Waffenstillstand in der Ukraine hält, doch der Westen traut der Ruhe nicht

Die Waffenruhe in der Ukraine hat in der Nacht von Freitag auf Samstag gehalten. US-Präsident Barack Obama ist dennoch skeptisch. Bundesaußenminister Frank-Walter Steinmeier äußerte ebenfalls Zweifel, dass die Waffen in der Ost-Ukraine dauerhaft schweigen.

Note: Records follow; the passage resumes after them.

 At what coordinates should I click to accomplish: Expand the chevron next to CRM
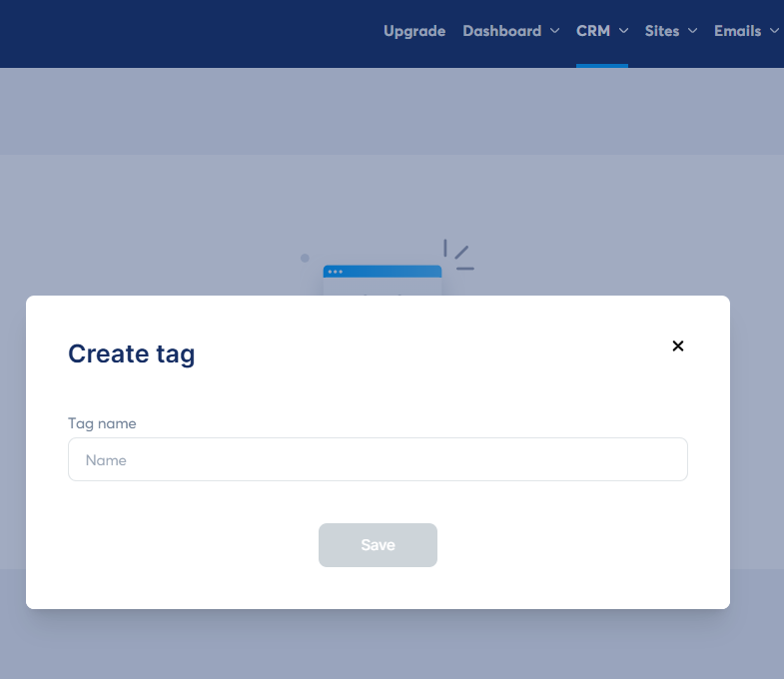click(x=623, y=31)
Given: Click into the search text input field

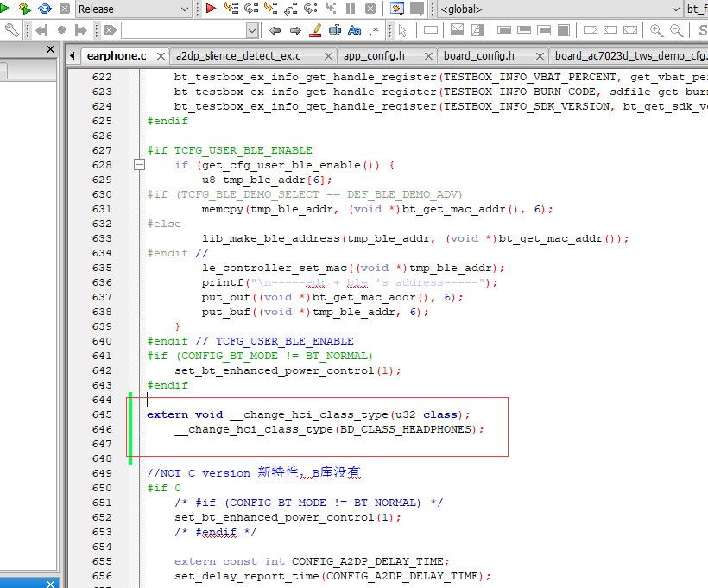Looking at the screenshot, I should (x=184, y=31).
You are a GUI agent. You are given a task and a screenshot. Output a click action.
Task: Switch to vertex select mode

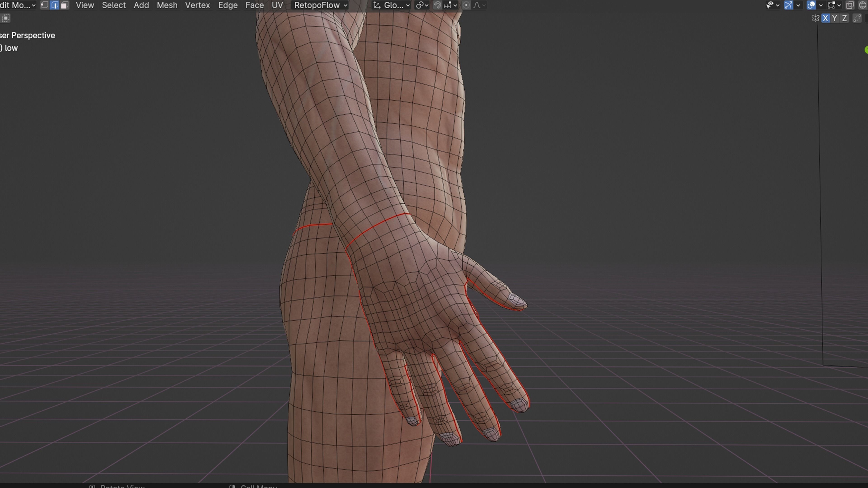click(44, 5)
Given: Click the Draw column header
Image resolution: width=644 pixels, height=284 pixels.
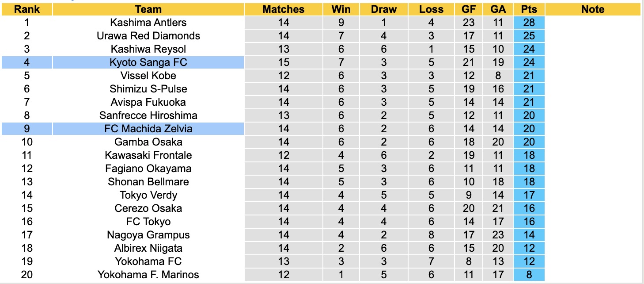Looking at the screenshot, I should (383, 9).

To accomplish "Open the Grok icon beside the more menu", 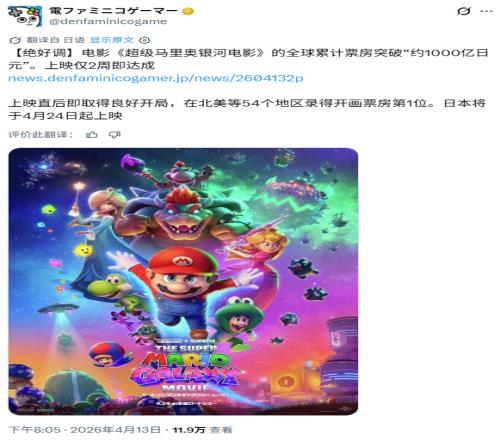I will (x=464, y=11).
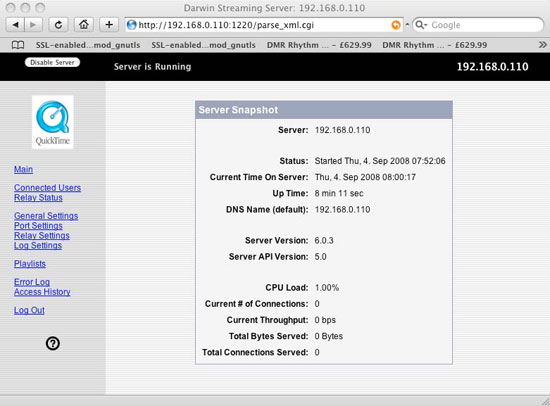
Task: Click the QuickTime logo image
Action: pyautogui.click(x=53, y=122)
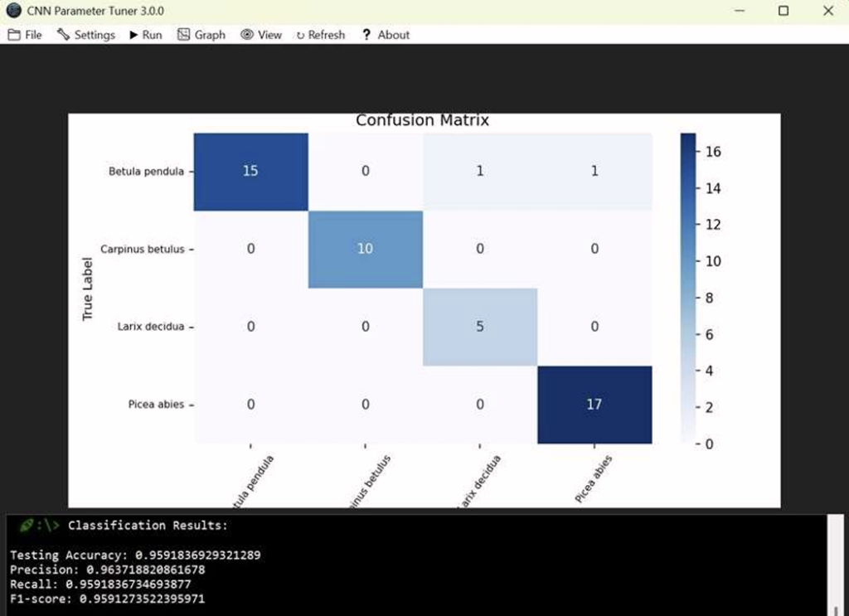Click the Picea abies cell showing 17
849x616 pixels.
pyautogui.click(x=594, y=405)
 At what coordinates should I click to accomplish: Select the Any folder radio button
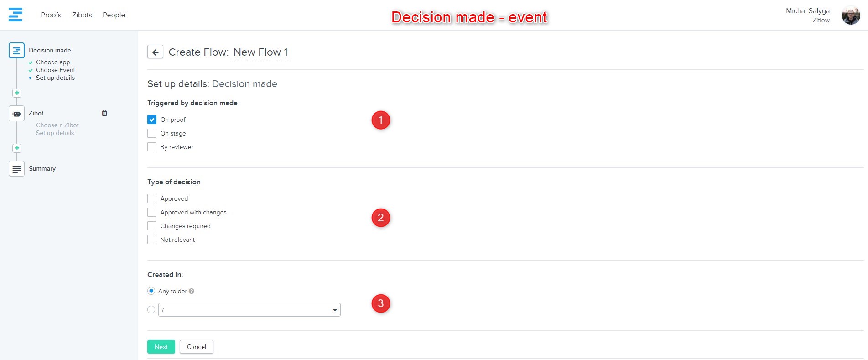151,291
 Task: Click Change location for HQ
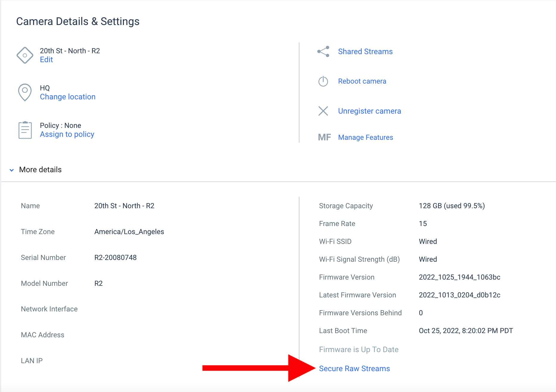pos(68,97)
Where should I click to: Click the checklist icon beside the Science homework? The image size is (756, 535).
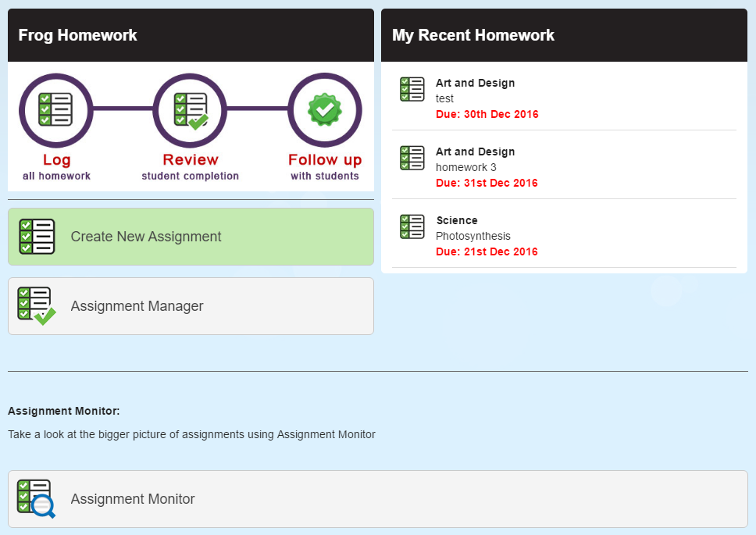coord(412,226)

Die vereinbarte Feuerpause für die umkämpfte Ostukraine wird örtlichen Behörden zufolge eingehalten. Nach monatelangen Gefechten hätten die Regionen um die Separatistenhochburgen Donezk und Lugansk eine ruhige Nacht erlebt, teilte die Stadtverwaltung von Donezk am Samstag mit. Die prowestliche Führung in Kiew bekräftigte, sich an die am Freitag in Minsk beschlossene Feuerpause zu halten. Allerdings habe die Armee auch Order, auf mögliche Angriffe der moskautreuen Aufständischen zu reagieren, sagte der regierungsnahe Militärexperte Dmitri Tymtschuk. Er erwartete noch am Samstag den Beginn eines Gefangenenaustauschs.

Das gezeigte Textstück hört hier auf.